Years ago, I went on my first backpacking trip. I’d done some training hikes, but I live on pretty flat terrain, and the trip was a bit more rugged. By the time I dragged myself back to my campground well after dark, I was exhausted. I’d been exhausted for hours by that point, all because I’d overestimated my ability.
With outdoor activities, it happens. When I was faced with exhaustion, I simply sat down and rested a bit until I felt like I could go on a bit more.
As Heat Street reports, not everyone seems to think personal responsibility is paramount:
A female mountain climber in Sweden called out air ambulance and rescue personnel because she felt tired and wanted a ride back down from a mountain she had scaled.
After the ambulance arrived to rescue the woman, paramedics discovered that she was just tired.
Unsurprisingly, the rescue service doesn’t consider “tired” as a medical emergency. The woman and her husband were advised to either carry their happy butts back down the mountain, or to pay for a ride in the helicopter.
The couple forked out 30,000 kronor (over $3,600) for the ride.
I just can’t get over how sad this is. While taking a seat for a bit might not have been the best-sounding idea — they were above the Arctic Circle, after all — it sounds like the woman had no business being on the mountain. However, there’s no evidence that she couldn’t handle the mountain, either. She already had made it to the top. She didn’t fall and injure herself. She didn’t pass out from exhaustion. An old injury didn’t give way and leave her stranded. Nope — she was tired.
Fatigue is part of these physical challenges. It’s virtually impossible to go up a mountain and back down without experiencing fatigue.
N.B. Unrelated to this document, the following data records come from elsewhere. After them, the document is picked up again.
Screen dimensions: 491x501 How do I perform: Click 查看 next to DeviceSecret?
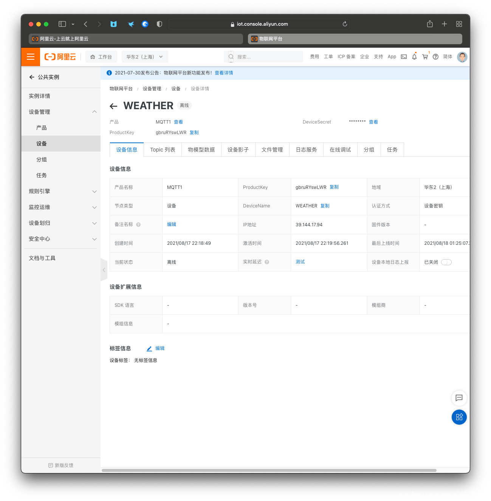(x=373, y=122)
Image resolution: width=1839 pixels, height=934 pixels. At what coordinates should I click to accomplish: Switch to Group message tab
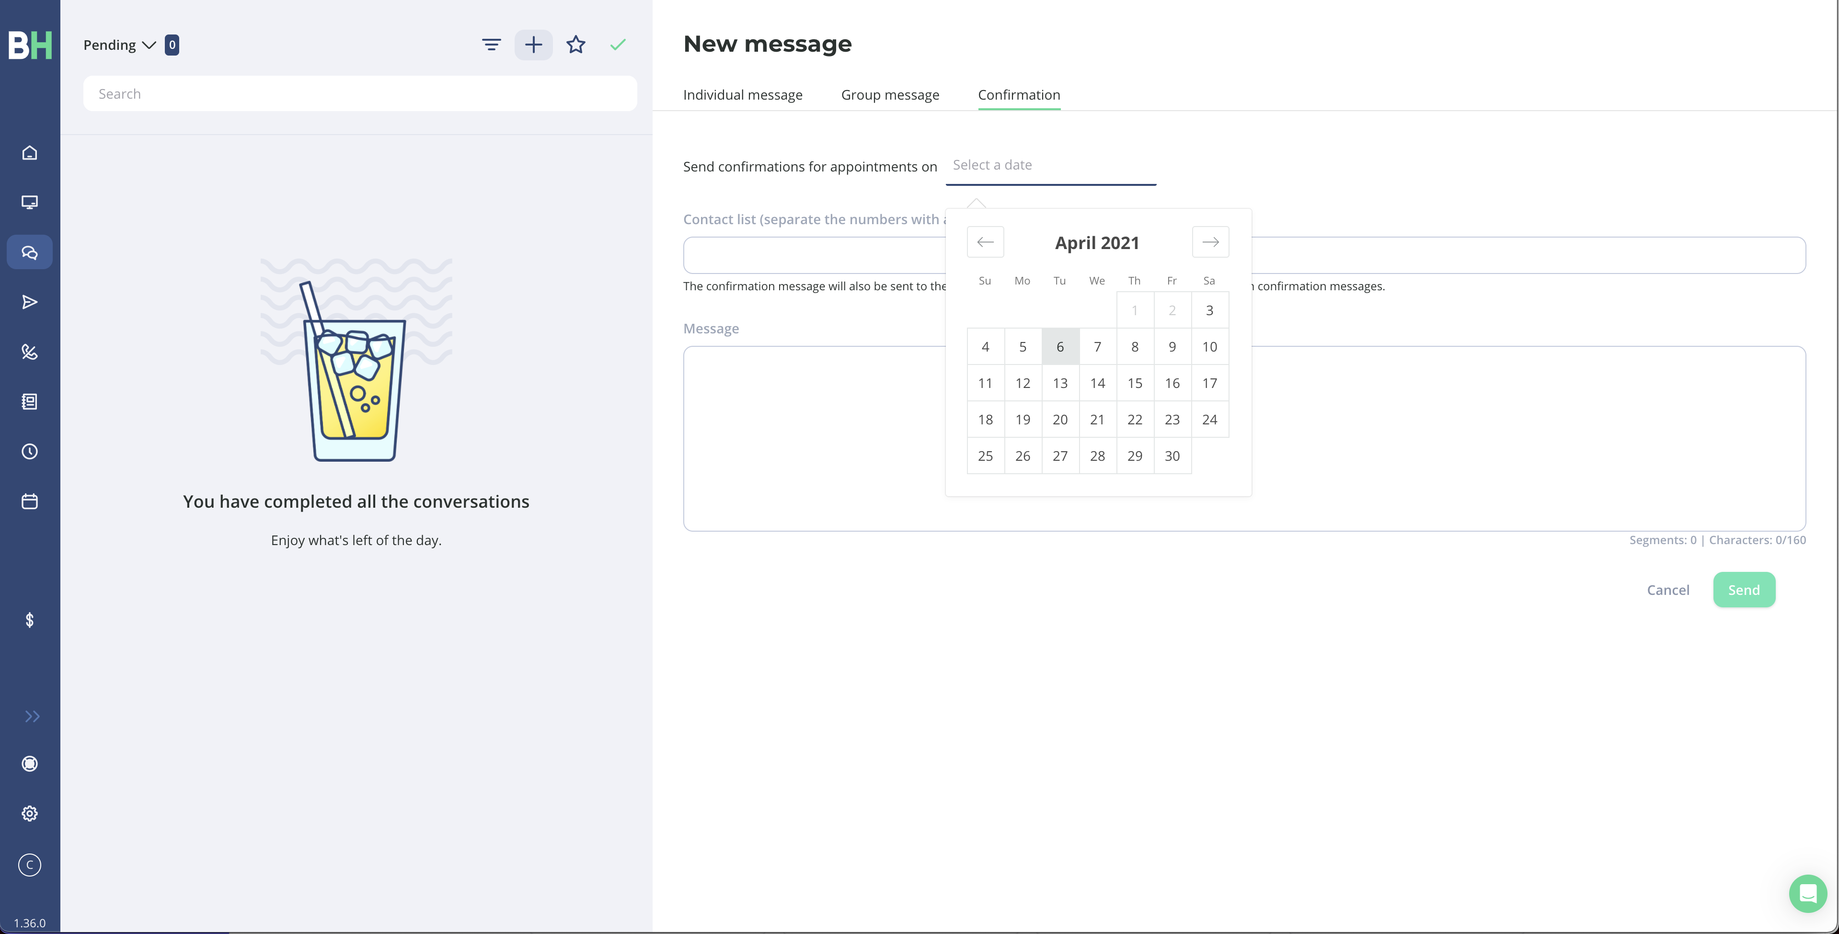click(x=890, y=95)
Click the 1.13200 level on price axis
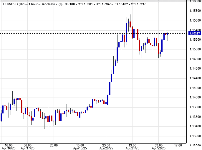 pos(195,136)
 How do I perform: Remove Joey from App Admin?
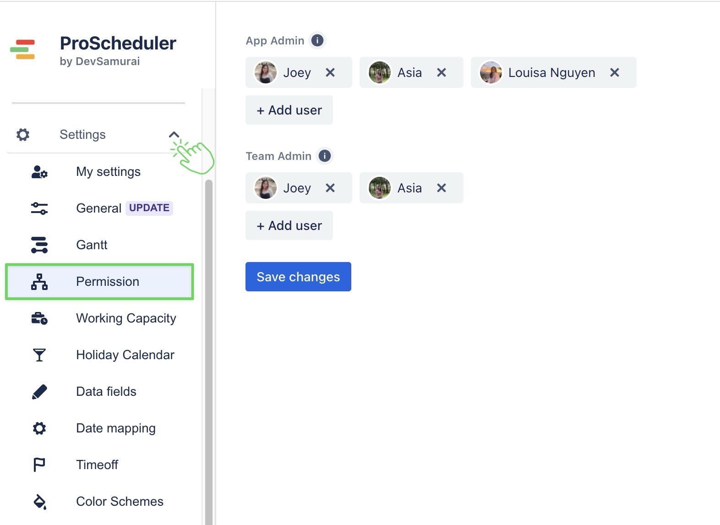pos(330,72)
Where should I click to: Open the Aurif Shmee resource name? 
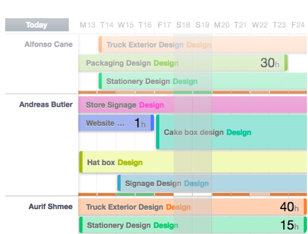click(x=51, y=207)
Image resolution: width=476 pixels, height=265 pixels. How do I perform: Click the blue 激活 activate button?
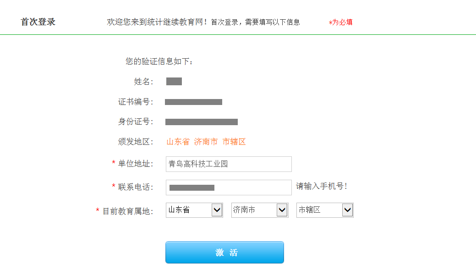click(x=224, y=252)
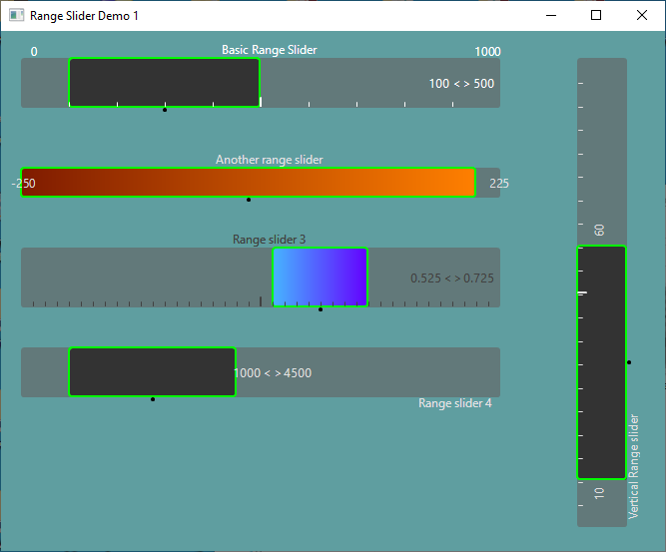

Rescue services are for people who can’t get off the mountain on their own, not for people who are winded or whose muscles ache.
Western civilization has accomplished great things. What it’s doing now, however, isn’t great. It’s creating people who expect someone else to solve their problems. They want a rescue when they’re tired, or they want to be protected from bad ideas. They don’t like the idea of difficulty, and want someone to make it go away.